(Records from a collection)
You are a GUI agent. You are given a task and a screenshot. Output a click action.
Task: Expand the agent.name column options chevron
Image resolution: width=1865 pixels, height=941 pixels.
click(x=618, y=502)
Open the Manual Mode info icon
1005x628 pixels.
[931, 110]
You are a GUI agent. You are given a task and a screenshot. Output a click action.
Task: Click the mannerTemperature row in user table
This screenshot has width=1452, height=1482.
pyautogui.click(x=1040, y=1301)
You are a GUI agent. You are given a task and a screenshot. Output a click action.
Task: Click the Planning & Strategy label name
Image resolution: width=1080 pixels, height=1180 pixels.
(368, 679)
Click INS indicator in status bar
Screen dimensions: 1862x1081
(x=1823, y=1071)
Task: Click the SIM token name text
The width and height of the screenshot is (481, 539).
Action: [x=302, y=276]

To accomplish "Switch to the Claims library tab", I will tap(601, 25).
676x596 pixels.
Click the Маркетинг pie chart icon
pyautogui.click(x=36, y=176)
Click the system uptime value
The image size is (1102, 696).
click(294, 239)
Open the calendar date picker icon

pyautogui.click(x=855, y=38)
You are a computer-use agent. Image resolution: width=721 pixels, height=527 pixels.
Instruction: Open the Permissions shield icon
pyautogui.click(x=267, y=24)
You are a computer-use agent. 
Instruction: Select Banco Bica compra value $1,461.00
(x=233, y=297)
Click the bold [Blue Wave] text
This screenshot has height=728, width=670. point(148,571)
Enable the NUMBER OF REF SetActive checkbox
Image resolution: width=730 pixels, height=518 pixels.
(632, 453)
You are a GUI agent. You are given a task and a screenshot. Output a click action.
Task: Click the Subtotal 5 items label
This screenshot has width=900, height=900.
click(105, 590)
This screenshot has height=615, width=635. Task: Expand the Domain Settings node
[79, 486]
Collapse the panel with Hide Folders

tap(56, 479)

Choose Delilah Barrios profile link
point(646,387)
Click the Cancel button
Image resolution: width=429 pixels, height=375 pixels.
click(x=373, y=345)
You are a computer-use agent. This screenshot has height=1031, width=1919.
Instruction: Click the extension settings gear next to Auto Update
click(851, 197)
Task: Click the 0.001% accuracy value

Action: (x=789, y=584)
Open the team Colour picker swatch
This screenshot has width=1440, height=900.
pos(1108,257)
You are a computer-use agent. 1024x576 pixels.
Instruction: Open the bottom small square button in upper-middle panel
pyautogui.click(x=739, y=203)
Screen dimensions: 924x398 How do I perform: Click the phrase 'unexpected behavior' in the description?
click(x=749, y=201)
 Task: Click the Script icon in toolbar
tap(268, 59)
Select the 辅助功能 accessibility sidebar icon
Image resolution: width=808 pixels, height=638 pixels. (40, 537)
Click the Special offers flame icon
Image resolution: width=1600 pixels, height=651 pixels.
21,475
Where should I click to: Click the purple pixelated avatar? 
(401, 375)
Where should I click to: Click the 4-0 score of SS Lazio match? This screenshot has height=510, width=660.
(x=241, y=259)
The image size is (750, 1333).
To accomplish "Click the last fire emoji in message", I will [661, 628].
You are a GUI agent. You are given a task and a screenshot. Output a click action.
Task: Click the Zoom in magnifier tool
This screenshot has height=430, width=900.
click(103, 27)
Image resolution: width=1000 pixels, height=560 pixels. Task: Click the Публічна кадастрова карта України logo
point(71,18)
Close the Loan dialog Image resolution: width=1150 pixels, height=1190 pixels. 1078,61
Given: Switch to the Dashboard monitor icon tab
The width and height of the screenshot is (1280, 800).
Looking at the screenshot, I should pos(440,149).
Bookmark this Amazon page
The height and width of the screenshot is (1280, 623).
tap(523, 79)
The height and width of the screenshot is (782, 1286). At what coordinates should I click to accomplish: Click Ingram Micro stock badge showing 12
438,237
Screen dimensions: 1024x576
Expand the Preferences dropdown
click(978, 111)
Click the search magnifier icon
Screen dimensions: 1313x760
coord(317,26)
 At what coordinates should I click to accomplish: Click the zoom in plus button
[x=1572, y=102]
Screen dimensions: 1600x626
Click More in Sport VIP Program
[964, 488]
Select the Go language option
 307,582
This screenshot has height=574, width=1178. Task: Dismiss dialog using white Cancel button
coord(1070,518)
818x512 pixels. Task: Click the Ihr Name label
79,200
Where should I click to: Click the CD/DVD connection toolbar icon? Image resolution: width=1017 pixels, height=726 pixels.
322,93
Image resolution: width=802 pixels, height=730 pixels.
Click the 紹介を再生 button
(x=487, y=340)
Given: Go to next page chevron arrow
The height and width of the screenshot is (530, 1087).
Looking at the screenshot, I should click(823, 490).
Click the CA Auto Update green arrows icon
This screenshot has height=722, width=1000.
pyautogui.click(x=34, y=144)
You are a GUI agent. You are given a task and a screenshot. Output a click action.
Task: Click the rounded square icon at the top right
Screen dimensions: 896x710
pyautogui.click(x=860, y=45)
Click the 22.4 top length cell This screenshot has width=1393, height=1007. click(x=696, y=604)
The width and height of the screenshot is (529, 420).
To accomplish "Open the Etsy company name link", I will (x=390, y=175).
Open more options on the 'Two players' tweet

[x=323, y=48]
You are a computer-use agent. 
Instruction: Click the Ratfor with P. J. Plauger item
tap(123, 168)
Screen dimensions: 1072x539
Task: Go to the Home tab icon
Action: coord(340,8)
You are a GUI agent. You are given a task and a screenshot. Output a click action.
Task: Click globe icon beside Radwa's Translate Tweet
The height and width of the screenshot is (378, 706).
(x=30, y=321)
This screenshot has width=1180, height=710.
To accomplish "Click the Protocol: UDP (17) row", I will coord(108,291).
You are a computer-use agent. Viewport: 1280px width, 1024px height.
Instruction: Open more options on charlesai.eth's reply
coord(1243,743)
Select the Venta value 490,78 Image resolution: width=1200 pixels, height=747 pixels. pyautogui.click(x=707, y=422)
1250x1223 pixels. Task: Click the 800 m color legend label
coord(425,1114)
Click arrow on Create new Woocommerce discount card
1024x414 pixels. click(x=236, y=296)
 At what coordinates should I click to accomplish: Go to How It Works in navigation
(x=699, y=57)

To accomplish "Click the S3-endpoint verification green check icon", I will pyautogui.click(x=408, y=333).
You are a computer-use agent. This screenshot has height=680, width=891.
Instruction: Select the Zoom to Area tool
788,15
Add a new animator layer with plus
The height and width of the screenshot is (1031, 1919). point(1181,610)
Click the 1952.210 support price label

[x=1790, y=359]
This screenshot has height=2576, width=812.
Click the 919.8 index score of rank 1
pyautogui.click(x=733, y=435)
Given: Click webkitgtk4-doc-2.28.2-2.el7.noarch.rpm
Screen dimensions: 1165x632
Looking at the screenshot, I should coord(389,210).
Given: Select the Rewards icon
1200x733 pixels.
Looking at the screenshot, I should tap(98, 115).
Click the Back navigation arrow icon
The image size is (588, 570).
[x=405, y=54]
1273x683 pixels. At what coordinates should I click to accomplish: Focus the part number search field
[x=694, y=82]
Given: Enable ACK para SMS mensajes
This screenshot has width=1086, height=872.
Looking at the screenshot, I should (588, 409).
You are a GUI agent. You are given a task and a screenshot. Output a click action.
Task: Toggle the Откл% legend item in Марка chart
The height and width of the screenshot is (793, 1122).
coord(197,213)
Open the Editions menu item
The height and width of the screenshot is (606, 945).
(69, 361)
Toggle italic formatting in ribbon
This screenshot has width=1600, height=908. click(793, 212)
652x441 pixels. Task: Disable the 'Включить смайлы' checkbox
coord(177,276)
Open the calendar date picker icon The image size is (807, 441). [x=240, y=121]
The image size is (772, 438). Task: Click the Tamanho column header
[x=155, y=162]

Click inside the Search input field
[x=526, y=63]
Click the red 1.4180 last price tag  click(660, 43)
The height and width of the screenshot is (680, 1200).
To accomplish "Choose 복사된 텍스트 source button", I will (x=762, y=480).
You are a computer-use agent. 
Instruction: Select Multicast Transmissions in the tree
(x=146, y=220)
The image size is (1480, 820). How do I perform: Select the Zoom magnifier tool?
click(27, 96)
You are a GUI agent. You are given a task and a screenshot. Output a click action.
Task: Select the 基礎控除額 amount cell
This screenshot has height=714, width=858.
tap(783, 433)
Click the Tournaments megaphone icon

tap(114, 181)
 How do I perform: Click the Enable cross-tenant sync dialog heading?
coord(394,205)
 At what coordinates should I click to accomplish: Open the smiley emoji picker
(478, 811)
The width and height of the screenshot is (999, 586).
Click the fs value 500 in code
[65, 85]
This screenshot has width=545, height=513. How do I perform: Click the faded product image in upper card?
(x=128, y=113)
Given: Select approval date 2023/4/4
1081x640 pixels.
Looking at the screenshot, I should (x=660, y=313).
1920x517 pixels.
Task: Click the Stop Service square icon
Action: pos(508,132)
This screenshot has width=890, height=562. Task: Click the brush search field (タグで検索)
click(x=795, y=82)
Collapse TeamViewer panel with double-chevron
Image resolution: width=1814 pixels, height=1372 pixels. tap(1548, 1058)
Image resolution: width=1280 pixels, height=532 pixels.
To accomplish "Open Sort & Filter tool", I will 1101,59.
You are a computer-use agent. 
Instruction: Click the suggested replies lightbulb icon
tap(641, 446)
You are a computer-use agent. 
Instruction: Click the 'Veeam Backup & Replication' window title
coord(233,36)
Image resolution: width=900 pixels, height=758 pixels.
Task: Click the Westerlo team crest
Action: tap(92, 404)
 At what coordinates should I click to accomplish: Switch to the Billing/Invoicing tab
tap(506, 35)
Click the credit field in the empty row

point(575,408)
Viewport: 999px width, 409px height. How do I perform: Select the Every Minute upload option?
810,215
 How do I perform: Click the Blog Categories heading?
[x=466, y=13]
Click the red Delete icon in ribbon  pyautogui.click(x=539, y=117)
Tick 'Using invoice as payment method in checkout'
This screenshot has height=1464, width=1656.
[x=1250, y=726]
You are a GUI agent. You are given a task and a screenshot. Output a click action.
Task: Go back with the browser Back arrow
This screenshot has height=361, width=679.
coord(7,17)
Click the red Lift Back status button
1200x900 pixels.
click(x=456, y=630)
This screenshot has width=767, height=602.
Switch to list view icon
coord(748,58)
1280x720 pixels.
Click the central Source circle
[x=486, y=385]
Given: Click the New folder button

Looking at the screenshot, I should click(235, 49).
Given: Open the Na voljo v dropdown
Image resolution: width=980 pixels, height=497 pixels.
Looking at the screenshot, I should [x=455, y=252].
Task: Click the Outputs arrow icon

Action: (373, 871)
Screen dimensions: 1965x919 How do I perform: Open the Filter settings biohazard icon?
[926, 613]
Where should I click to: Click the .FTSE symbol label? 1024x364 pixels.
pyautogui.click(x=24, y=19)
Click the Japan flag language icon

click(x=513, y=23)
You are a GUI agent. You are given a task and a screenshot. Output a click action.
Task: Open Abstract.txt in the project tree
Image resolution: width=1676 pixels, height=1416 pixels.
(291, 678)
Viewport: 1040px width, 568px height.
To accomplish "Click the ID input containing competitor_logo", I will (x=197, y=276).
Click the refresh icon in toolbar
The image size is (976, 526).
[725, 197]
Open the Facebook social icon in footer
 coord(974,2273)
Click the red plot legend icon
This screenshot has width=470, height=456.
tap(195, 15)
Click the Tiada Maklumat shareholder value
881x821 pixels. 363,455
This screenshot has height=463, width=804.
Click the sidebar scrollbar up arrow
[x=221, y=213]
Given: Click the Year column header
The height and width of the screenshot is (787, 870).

TASK DESCRIPTION
Every line from the one containing "1280x720 pixels." through the last line of the entries must be written out verbatim, and no other line.

OUTPUT
1280x720 pixels.
Click the central Source circle
[x=486, y=385]
Given: Click the New folder button

Looking at the screenshot, I should click(235, 49).
Given: Open the Na voljo v dropdown
Image resolution: width=980 pixels, height=497 pixels.
Looking at the screenshot, I should [x=455, y=252].
Task: Click the Outputs arrow icon

Action: (373, 871)
Screen dimensions: 1965x919 How do I perform: Open the Filter settings biohazard icon?
[926, 613]
Where should I click to: Click the .FTSE symbol label? 1024x364 pixels.
pyautogui.click(x=24, y=19)
Click the Japan flag language icon

click(x=513, y=23)
You are a GUI agent. You are given a task and a screenshot. Output a click action.
Task: Open Abstract.txt in the project tree
Image resolution: width=1676 pixels, height=1416 pixels.
(291, 678)
Viewport: 1040px width, 568px height.
To accomplish "Click the ID input containing competitor_logo", I will (x=197, y=276).
Click the refresh icon in toolbar
The image size is (976, 526).
[725, 197]
Open the Facebook social icon in footer
 coord(974,2273)
Click the red plot legend icon
This screenshot has width=470, height=456.
tap(195, 15)
Click the Tiada Maklumat shareholder value
881x821 pixels. 363,455
This screenshot has height=463, width=804.
Click the sidebar scrollbar up arrow
[x=221, y=213]
Given: Click the Year column header
The height and width of the screenshot is (787, 870).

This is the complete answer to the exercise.